TEXTABSCHNITT
• • • • • • •
Ministerin auf Rückzug: Ilse Aigner, die Bemühte
Die Verbraucherministerin verlässt Berlin Richtung Bayern. In ihre fünfjährige Amtszeit fielen zahlreiche Finanzskandale. Zeit für eine Bilanz der Anlegerschützerin Aigner.
von Markus Hinterberger, Euro am Sonntag
Das reicht noch lange nicht aus.“ Ilse Aigner war enttäuscht. Im Oktober 2009, zum ersten Jahrestag der Pleite der US-Bank Lehman Brothers, ging sie mit den Banken hart ins Gericht. „Es zählt jeder Einzelfall“, sagte die Verbraucherministerin. Und solche Fälle gab es viele: rund 50.000. Viele davon waren ältere Sparer, denen die Zertifikate der untergegangenen US-Bank als „sicher wie Festgeld“ angepriesen worden waren. Die Pleite löste das investierte Geld in Luft auf. Viele standen vor den Ruinen ihrer Altersvorsorge. Und die Banken? Die meisten stritten sich mit Geschädigten. Einige boten ein wenig Schadenersatz an. Aigner machte sich zur Anwältin der Sparer. Beim Bürger sollte ankommen: „Hier bin ich, eure Verbraucherministerin. Ich bin eine von euch.“
Die Frau aus dem Münchner Umland packt Aufregerthemen an und macht sich selbst zur Betroffenen. Das sorgt für Aufsehen. Die Ministerin, groß, mit voluminösem braunen Schopf, dunkler Stimme und nach eigenen Angaben leidenschaftliche Dirndlträgerin, könnte in einem Heimatfilm die resolute Bäuerin geben, die auch mal den Stier bei den Hörnern packt. Dazu passt, dass sie nach der Realschule wie ihr Vater eine Ausbildung zum Fernsehtechniker absolviert hat und — entgegen dem Klischee einer CSU-Politikerin — unverheiratet ist. Der Parteibasis gefällt’s: Als „mutig und freisinnig“ wurde sie jüngst beim CSU-Parteitag beschrieben. Doch das ist eine Eigenschaft, die in der Politik zwar von Vorteil sein kann, aber höchstens die halbe Miete ist.
Das Jahr 2013 bedeutet für die 48-Jährige eine Zäsur. Ganz gleich, wer Deutschland nach dem 22. September regieren wird, Aigner wird ihren Posten niederlegen und in die bayerische Landespolitik zurückkehren — auch im Freistaat wird gewählt. Zeit für eine Bilanz.
Keine Angst vor heißen Eisen
Keiner ihrer Vorgänger hatte mehr Gelegenheit, sich in Sachen Anlegerschutz zu profilieren — oder zu patzen. „Sie war sich nicht zu schade, heiße Eisen anzufassen, Missstände zu benennen und andere Ministerien in Zugzwang zu bringen“, sagt Dorothea Mohn, Finanzexpertin beim Bundesverband der Verbraucherzentralen. Aber ihre Errungenschaften, etwa dass Beratungsgespräche vom Bankmitarbeiter zu protokollieren sind, hätten die Anlegerrechte nicht gestärkt — eher im Gegenteil.
• • • • • • •
AUFGABE
Führe den Text über Ilse Aigners Amtszeit als Verbraucherministerin im Anschluss an seinen letzten Satz fort. Die Einträge spielen hierfür keine Rolle.
• • • • • • •
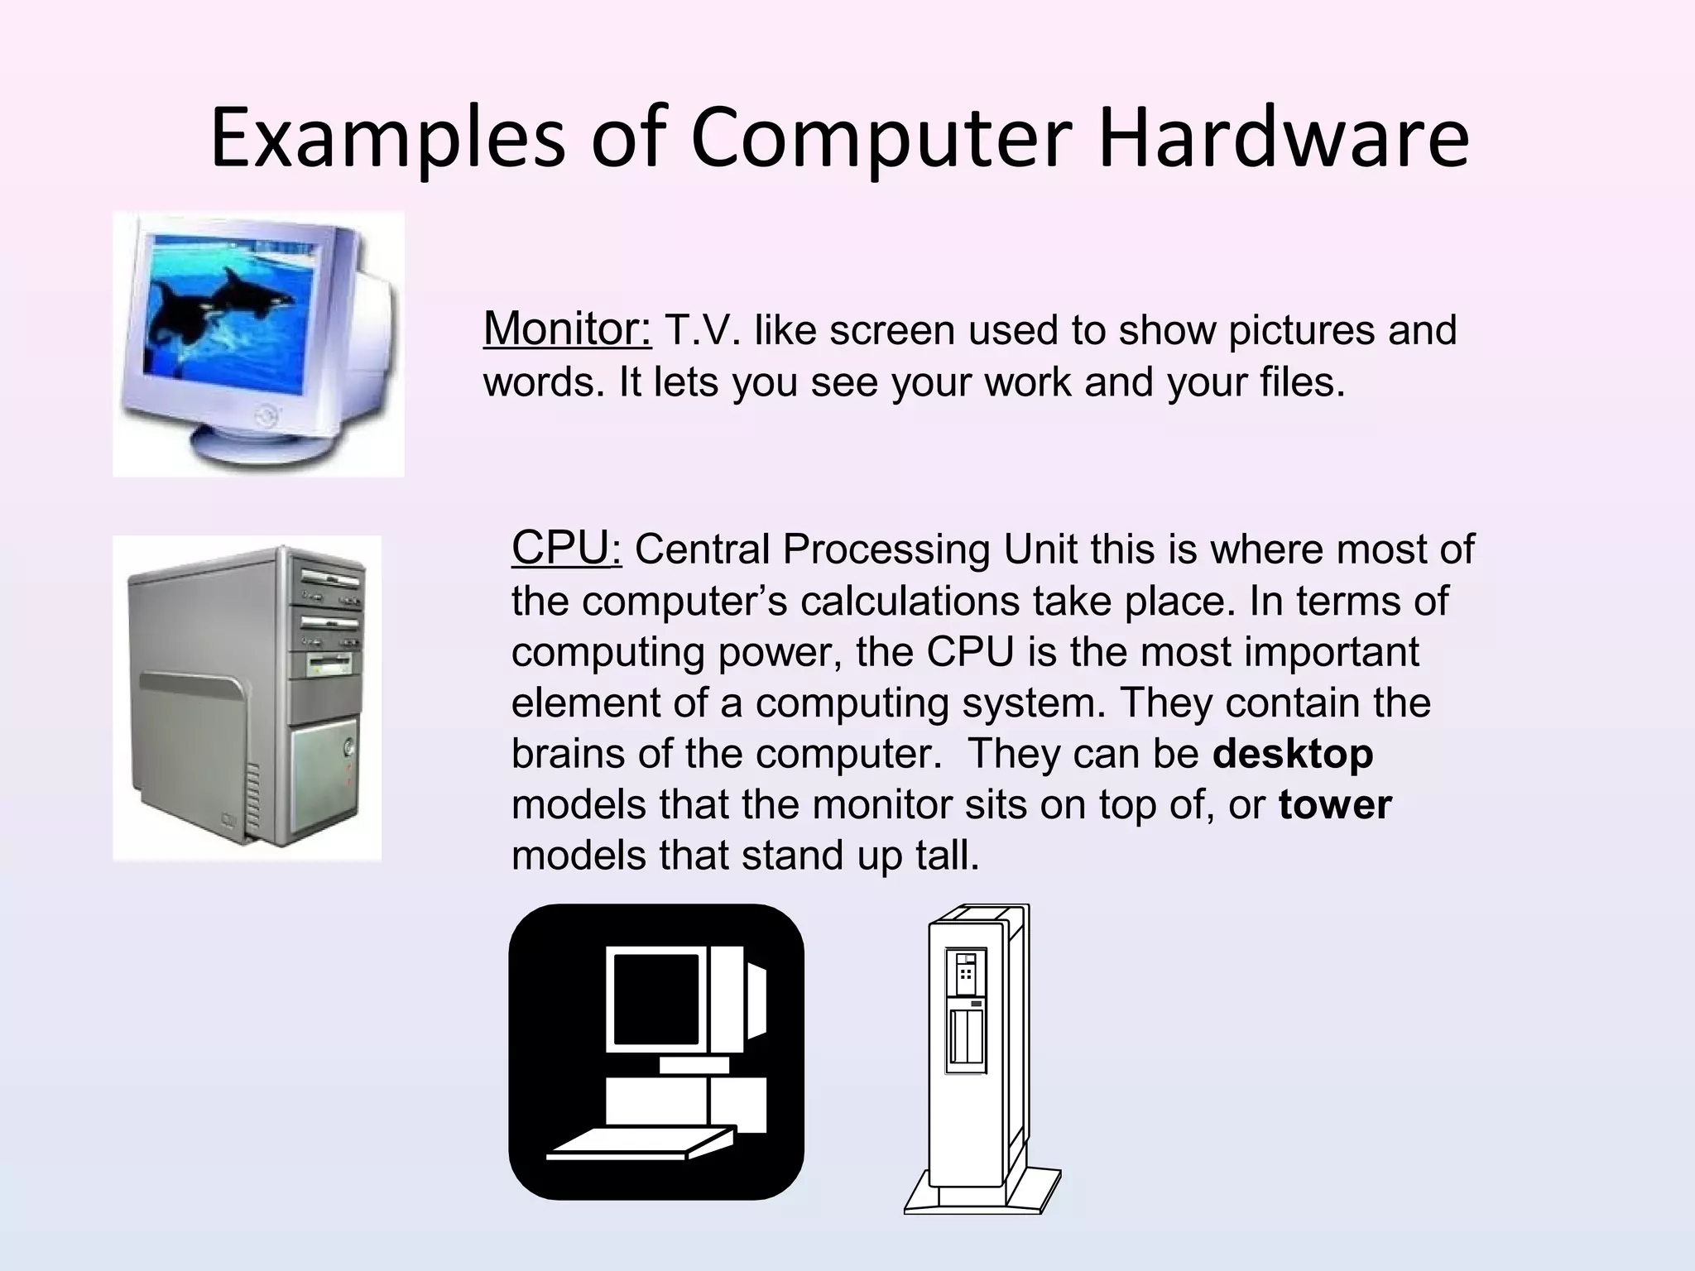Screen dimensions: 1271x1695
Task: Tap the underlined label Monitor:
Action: [x=567, y=329]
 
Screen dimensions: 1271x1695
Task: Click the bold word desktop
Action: [x=1293, y=754]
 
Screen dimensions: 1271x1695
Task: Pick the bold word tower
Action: [x=1335, y=805]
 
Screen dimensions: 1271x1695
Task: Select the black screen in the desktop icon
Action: [x=656, y=999]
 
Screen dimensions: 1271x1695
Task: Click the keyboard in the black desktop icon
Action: [x=641, y=1144]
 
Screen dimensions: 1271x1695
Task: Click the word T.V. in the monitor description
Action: [x=703, y=331]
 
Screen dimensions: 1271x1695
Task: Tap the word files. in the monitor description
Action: [x=1303, y=382]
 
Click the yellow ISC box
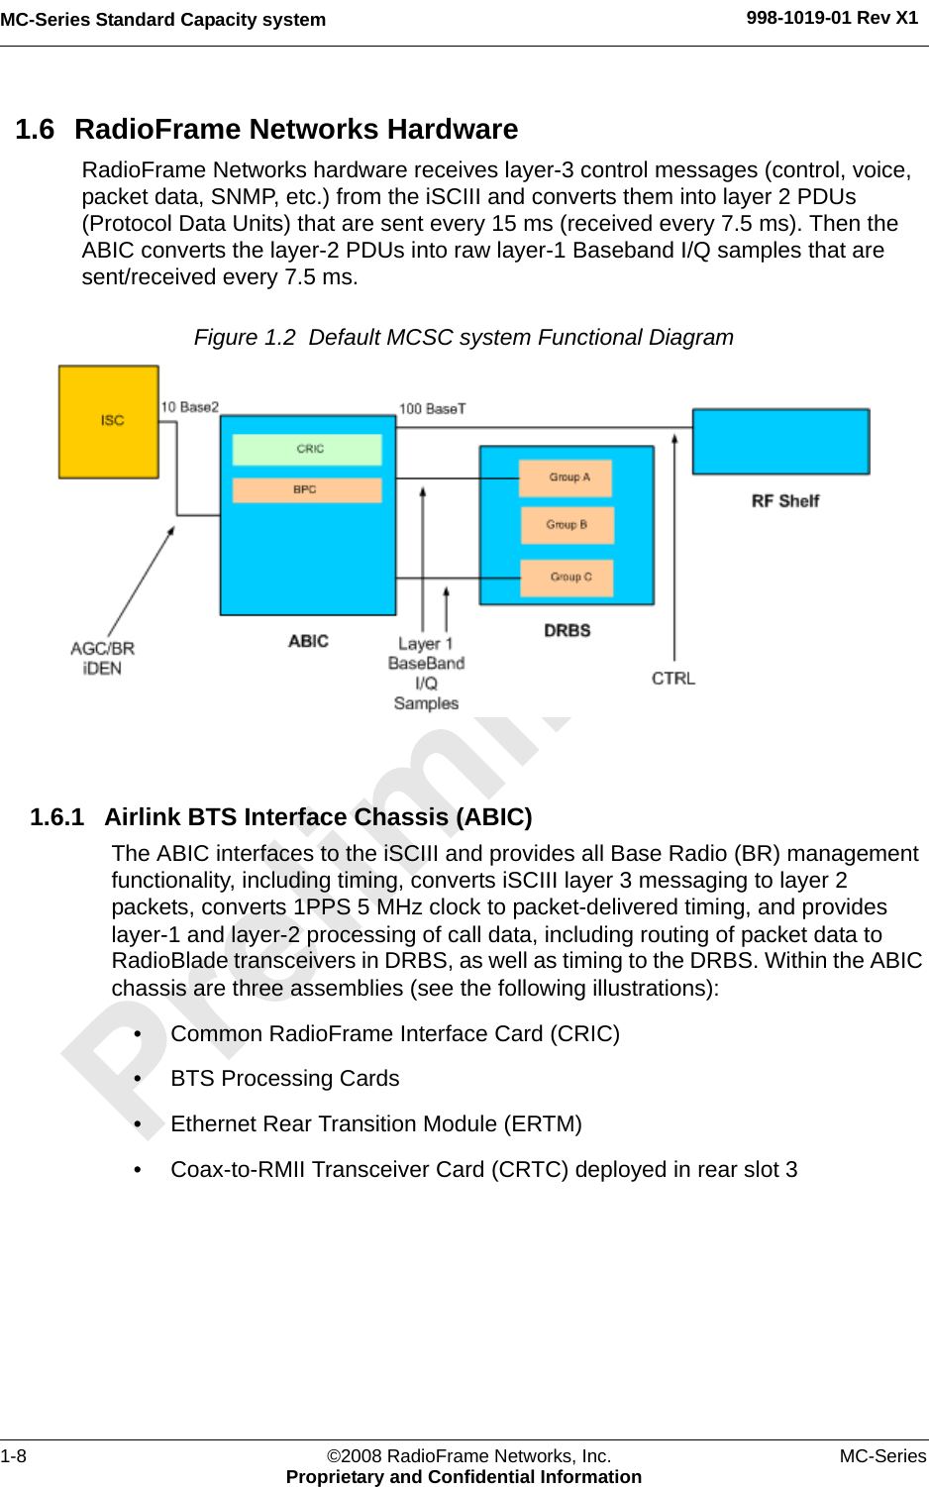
• • • • • • •
LÖSUNG
Auf dem Höhepunkt der Finanzkrise traten Bundeskanzlerin Angela Merkel und ihr damaliger Finanzminister Peer Steinbrück vor die Presse und erklärten die Einlagen deutscher Sparer für sicher. Danach entschwanden die beiden, um die Hochfinanz zu retten. In Fußgängerzonen hielten Inhaber wertlos gewordener Lehman-Zertifikate Mahnwachen vor den Bankfilialen, in denen ihnen die Papiere verkauft worden waren. Aigner, damals frisch im Amt, kümmerte sich um sie. „Verbraucherrechte stärken, indem man die Bürger zumindest annähernd auf Augenhöhe mit ihrem Bankberater bringt“, so ihr Plan. Aigners erste Maßnahme: Beratungsprotokolle.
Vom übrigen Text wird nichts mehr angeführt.